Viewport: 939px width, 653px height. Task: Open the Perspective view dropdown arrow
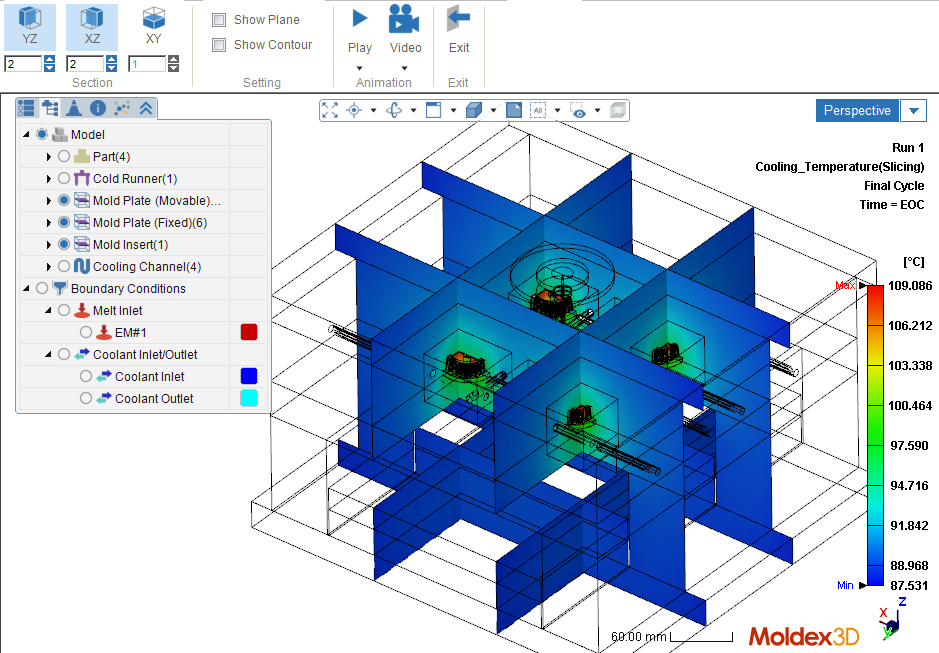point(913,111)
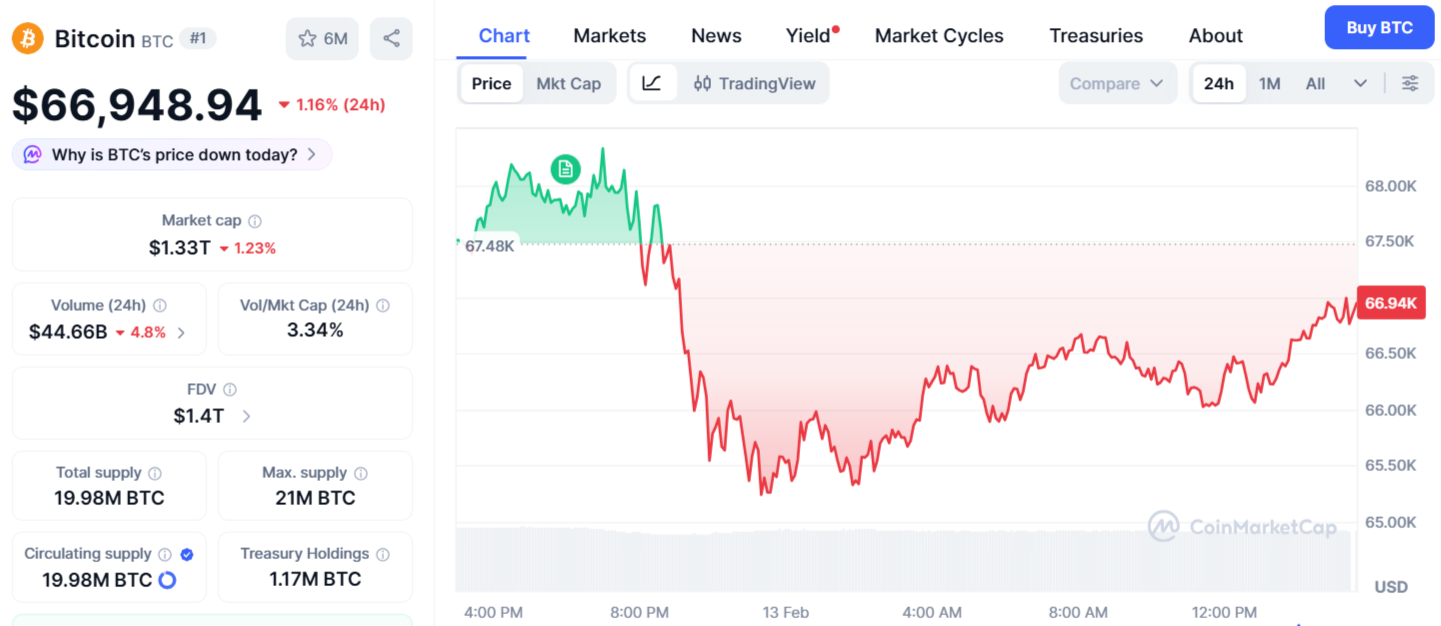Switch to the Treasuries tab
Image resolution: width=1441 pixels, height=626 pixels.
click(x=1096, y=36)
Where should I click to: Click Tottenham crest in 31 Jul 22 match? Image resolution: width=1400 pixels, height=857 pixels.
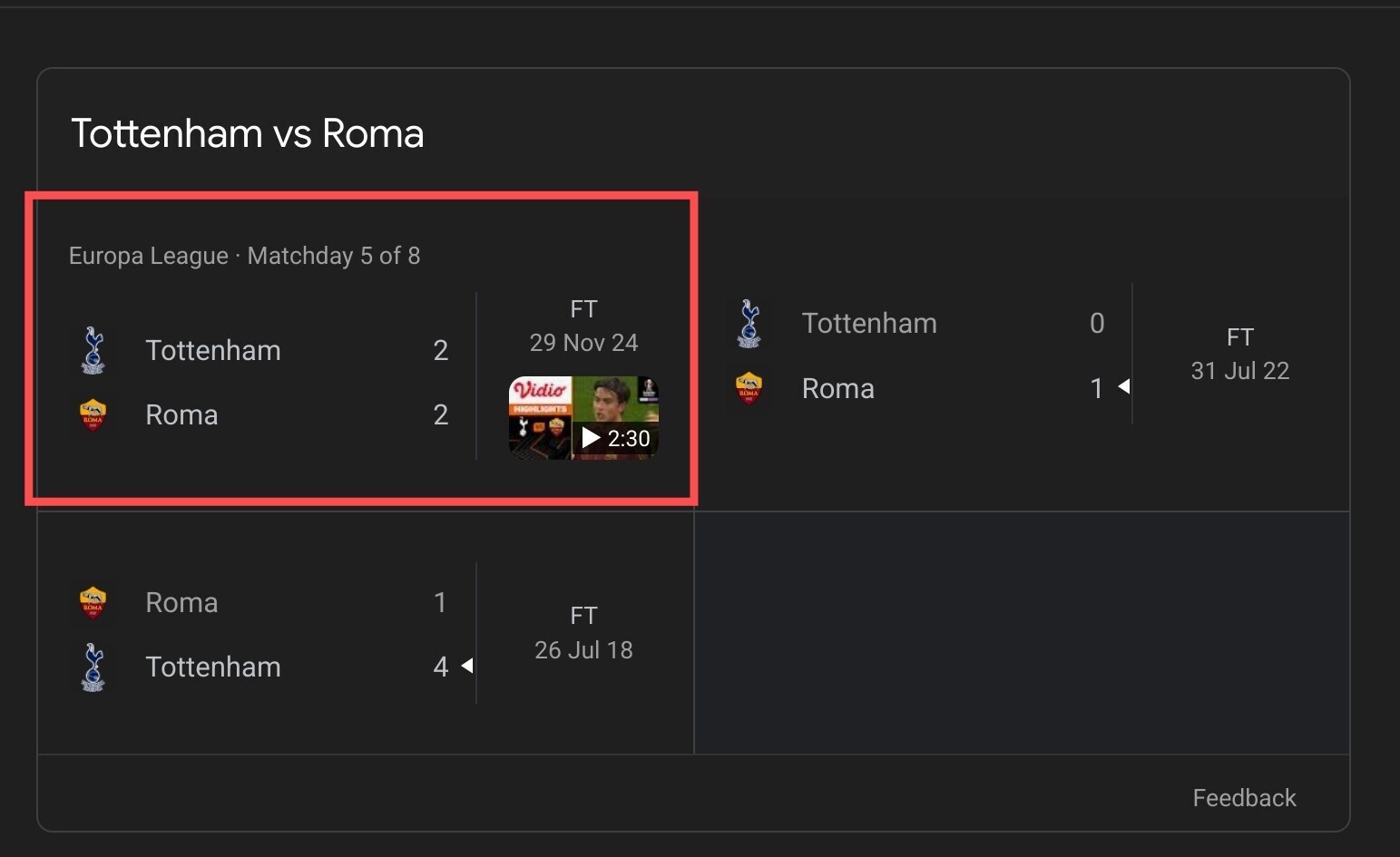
☆ ☆ ☆ ☆ ☆
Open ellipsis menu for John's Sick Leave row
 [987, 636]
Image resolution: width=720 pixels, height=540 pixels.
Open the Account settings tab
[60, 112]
☆ ☆ ☆ ☆ ☆
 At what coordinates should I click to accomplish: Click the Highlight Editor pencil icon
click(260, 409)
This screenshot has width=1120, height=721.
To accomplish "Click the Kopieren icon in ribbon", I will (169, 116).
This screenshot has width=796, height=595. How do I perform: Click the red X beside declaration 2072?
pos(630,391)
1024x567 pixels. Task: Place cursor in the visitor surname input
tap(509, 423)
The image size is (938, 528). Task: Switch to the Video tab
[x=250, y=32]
☆ ☆ ☆ ☆ ☆
What is needed:
Word for word, write out the lines above running from the one with "Viewport: 939px width, 653px" up to and including the one with "Where should I". Drop any picture.

Solution to the exercise:
Viewport: 939px width, 653px height. Task: Open the Perspective view dropdown arrow
point(913,111)
Switch to the Treasuries tab
Image resolution: width=1441 pixels, height=626 pixels.
click(x=1096, y=36)
Where should I click to: Click Tottenham crest in 31 Jul 22 match? Image resolution: width=1400 pixels, height=857 pixels.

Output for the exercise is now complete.